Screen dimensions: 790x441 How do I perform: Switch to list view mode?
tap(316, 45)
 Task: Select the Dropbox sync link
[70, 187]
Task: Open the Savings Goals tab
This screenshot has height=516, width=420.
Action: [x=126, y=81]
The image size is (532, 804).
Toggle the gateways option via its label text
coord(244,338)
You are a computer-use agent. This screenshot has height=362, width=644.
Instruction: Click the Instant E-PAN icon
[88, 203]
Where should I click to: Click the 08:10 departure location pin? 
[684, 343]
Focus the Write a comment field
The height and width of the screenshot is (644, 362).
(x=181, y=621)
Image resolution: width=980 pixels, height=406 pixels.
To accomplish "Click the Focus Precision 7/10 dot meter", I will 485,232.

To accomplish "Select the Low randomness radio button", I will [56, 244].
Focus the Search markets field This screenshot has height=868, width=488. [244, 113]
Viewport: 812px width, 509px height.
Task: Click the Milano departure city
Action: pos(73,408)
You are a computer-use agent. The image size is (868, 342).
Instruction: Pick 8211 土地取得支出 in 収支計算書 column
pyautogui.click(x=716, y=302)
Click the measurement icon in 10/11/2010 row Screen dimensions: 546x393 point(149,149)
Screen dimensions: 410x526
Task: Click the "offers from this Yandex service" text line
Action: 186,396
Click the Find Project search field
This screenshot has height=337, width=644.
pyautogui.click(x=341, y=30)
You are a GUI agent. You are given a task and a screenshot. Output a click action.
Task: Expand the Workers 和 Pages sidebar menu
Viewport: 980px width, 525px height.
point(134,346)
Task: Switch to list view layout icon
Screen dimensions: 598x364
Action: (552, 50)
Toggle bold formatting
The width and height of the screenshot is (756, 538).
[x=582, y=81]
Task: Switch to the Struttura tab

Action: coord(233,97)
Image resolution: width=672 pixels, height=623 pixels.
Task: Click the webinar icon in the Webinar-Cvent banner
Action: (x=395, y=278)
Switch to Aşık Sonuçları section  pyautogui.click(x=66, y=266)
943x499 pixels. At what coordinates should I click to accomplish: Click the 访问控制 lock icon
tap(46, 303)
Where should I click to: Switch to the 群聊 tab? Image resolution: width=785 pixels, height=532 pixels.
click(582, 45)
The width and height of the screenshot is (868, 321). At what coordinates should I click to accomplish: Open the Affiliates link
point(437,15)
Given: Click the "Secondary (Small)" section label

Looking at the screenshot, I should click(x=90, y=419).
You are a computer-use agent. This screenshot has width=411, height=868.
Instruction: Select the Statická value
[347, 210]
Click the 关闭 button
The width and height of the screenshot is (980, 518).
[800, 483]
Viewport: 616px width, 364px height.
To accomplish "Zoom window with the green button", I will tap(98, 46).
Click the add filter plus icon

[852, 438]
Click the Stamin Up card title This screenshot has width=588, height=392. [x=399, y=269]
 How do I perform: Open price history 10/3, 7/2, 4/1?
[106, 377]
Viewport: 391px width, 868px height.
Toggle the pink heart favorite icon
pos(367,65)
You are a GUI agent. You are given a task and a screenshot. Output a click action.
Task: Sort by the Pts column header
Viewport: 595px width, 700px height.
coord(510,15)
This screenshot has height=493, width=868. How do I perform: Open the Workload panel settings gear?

========================

**What is being asked**
In the listing above, show every line with the word "size".

**Solved problem**
The image size is (532, 804).
You are a computer-use agent. The image size is (868, 342).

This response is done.